## What this task involves
Please copy the items from the line with "the 48%お得 badge" to the line with "Action: click(x=924, y=185)" exactly as they appear.

::::

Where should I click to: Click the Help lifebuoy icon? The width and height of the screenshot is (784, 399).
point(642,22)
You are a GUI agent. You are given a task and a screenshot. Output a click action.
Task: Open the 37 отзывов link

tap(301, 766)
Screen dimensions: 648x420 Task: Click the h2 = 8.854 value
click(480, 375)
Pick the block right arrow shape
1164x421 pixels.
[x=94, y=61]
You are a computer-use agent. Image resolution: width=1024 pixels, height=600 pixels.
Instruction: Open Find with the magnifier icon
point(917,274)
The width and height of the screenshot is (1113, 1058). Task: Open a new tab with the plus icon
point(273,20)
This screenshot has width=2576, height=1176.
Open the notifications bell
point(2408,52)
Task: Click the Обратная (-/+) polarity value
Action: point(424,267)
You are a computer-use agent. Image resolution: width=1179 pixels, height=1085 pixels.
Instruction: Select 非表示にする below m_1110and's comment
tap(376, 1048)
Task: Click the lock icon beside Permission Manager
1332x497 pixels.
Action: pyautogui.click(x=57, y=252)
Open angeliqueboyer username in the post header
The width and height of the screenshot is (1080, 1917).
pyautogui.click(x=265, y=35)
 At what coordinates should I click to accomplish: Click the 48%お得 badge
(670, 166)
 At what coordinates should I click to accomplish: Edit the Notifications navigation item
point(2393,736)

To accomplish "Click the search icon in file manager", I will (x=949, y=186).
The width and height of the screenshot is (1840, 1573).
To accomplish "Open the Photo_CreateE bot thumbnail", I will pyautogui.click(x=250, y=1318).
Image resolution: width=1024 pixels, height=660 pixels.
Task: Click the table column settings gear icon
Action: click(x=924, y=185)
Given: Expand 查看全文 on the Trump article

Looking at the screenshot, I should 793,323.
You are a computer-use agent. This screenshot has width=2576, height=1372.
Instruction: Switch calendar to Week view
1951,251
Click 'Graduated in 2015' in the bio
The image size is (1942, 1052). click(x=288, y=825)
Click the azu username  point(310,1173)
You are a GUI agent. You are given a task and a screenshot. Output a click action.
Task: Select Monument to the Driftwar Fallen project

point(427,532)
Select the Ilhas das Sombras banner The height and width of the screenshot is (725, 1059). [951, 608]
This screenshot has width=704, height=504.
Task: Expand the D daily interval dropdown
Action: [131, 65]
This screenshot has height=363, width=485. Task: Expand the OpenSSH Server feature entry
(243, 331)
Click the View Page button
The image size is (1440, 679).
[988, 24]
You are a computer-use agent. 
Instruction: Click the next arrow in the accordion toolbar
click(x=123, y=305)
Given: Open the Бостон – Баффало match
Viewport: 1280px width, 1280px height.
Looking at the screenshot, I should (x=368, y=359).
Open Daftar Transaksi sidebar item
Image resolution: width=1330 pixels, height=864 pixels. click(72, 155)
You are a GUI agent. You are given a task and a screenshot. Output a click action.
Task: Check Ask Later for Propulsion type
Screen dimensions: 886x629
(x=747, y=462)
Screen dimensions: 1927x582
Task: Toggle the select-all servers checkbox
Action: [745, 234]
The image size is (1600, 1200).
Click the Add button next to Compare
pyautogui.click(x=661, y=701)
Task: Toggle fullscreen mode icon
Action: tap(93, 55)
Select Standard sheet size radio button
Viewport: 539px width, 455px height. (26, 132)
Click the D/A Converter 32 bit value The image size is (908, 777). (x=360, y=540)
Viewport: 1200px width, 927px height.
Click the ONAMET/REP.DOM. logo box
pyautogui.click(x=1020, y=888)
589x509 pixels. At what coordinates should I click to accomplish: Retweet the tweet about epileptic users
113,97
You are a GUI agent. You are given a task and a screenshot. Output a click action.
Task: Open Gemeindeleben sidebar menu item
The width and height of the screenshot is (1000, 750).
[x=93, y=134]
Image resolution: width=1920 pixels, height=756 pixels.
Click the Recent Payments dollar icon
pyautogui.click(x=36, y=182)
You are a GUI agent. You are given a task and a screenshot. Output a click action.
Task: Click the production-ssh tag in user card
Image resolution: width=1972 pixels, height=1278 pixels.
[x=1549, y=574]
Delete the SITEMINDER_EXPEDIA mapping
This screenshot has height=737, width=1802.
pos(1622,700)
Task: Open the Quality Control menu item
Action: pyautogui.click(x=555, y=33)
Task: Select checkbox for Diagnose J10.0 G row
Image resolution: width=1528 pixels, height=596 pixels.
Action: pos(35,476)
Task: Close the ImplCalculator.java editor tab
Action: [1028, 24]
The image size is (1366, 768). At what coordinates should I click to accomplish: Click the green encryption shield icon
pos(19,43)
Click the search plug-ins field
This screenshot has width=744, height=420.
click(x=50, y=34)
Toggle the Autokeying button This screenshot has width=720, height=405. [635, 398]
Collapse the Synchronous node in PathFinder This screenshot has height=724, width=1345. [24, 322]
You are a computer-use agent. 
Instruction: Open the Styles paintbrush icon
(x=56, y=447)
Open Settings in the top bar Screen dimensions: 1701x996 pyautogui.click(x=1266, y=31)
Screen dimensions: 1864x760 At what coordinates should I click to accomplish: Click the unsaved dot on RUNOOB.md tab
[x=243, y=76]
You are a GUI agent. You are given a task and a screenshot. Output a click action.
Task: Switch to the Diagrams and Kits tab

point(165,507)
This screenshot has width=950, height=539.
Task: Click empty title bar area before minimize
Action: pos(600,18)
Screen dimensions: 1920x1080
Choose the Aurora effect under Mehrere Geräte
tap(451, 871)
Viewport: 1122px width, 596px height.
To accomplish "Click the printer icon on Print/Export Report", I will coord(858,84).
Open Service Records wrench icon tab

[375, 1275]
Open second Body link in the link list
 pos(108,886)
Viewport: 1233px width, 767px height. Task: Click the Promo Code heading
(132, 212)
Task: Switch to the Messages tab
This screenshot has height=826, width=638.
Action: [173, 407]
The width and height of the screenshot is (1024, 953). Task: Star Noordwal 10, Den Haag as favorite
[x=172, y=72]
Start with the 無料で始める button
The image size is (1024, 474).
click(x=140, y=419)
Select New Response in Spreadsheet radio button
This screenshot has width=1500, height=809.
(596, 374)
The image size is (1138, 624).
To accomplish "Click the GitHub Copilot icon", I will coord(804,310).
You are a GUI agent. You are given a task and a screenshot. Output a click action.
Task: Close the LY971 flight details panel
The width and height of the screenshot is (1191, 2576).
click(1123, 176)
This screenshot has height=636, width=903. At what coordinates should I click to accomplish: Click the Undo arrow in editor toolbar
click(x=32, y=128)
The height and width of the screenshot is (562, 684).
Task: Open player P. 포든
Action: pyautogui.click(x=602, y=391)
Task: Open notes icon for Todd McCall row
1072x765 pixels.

::::

## Correct output
 At what coordinates should I click to accomplish: Click the 48%お得 badge
(670, 166)
 At what coordinates should I click to accomplish: Edit the Notifications navigation item
point(2393,736)

To accomplish "Click the search icon in file manager", I will (x=949, y=186).
The width and height of the screenshot is (1840, 1573).
To accomplish "Open the Photo_CreateE bot thumbnail", I will pyautogui.click(x=250, y=1318).
Image resolution: width=1024 pixels, height=660 pixels.
Task: Click the table column settings gear icon
Action: click(x=924, y=185)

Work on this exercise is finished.